• _WORK INSTRUCTIONS_
A. Copy the part of the horse show text starting with "Always ride at" and going on through "the problem is.".
B. Translate this sentence from the horse show text into Spanish: "Grass will feel different to ride on for both of you, so practice before the show."

• _PAGE EXCERPT_

● ● ● ● ● ● ●

Attending your horse's very first show can be an exciting, fun time for both of you, but it can be stressful too. Preparation and planning are vital if you are to survive with your pride and enthusiasm intact. Do your homework at home; not just before you enter the arena!

First of all you must ask yourself if you and your horse are ready to be judged in public. And answer the question honestly! If you are unsure, ask an experienced friend, or better still your instructor, for their honest opinion. There is no point in over-facing yourselves. At best you could end up looking like a fool and at worst you could frighten your horse and ruin his (and your) confidence.

Always ride at home at least twice in the kit you are going to be wearing at the competition. This may sound silly but long leather riding boots can feel like splints if you usually ride in jodhpur boots and half-chaps and a show jacket with a stock or tie feels awfully restrictive if you're more accustomed to a comfy sweatshirt. Similarly, brand new tack can feel stiff and awkward and never be tempted to use a different bit on the day, just because it looks shinier! If you feel uncomfortable, your horse will instantly pick up on this and wonder what the problem is.

You will have to warm your horse up in the company of others at the show. Do practice this at home. If the show is in a field, make sure that you can ride your horse safely in company in a field! Sounds daft, but if your horse is only ever ridden on his own, on an artificial surface in a small, fenced arena, you could find yourself in a world of pain when faced with a crowd of cantering horses in a wide, open space! Grass will feel different to ride on for both of you, so practice before the show. Think ahead and have stud holes put in your horse's shoes just in case the going is wet on the day and you want some extra security. Make sure you know how to fit studs correctly and that your horse will stand quietly while you do so. Again, ride him with the studs fitted so that he gets used to way they feel.

When deciding what classes to enter, I've always found it best to choose a class which is at least one level below that at which you are working at home. Your horse is bound to be excited in the unfamiliar environment of the showground and will probably not be at his most attentive. If the work he is asked for is well within his capabilities, you have a much better chance of producing a reasonable performance and making the experience an enjoyable one for both of you.

● ● ● ● ● ● ●

• _DATA EXTRACT_
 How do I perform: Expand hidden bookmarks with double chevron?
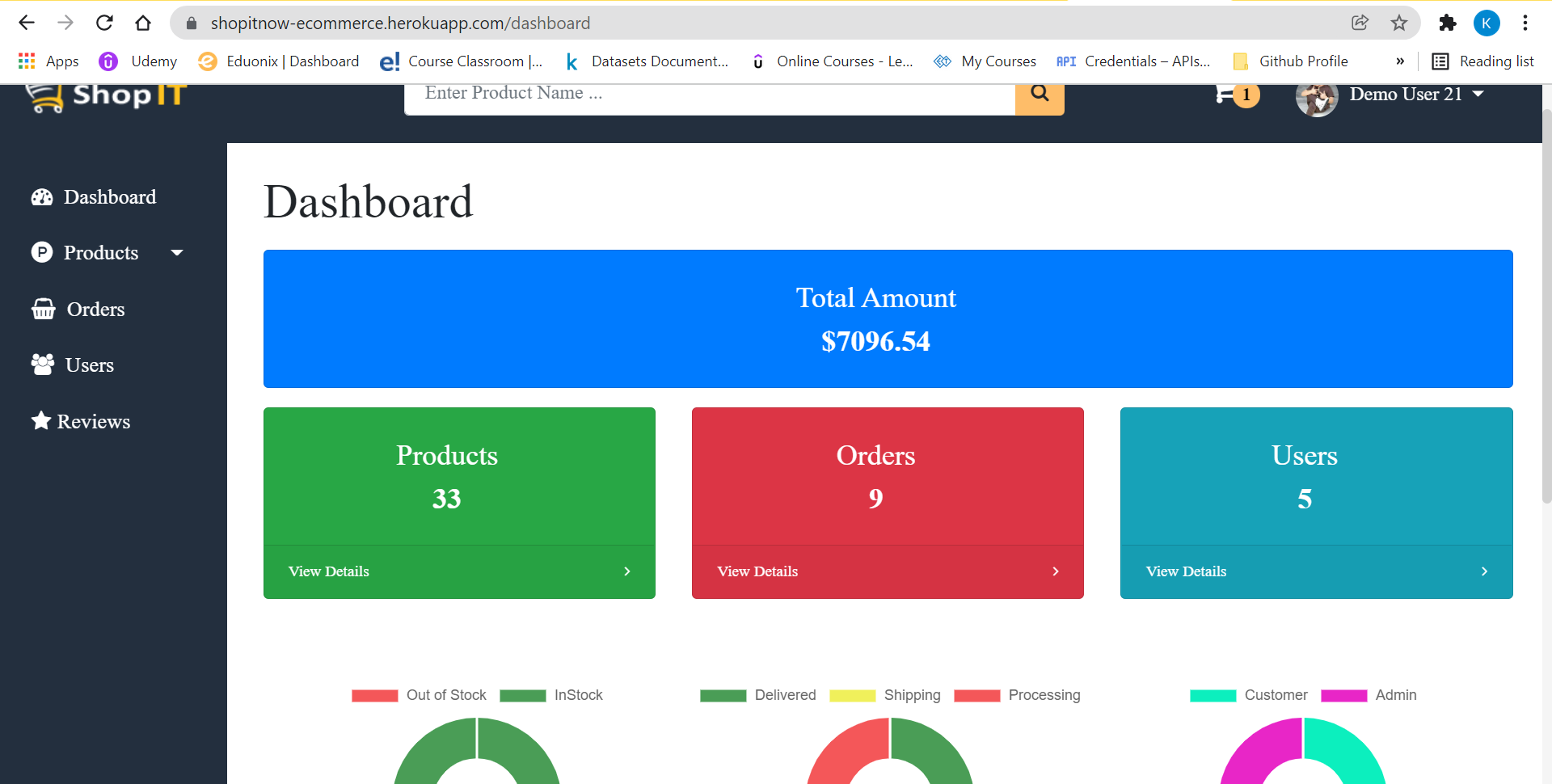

● ● ● ● ● ● ●

• _RESPONSES_
A.
Always ride at home at least twice in the kit you are going to be wearing at the competition. This may sound silly but long leather riding boots can feel like splints if you usually ride in jodhpur boots and half-chaps and a show jacket with a stock or tie feels awfully restrictive if you're more accustomed to a comfy sweatshirt. Similarly, brand new tack can feel stiff and awkward and never be tempted to use a different bit on the day, just because it looks shinier! If you feel uncomfortable, your horse will instantly pick up on this and wonder what the problem is.

B. La hierba se sentirá diferente al montar para los dos, así que practica antes del concurso.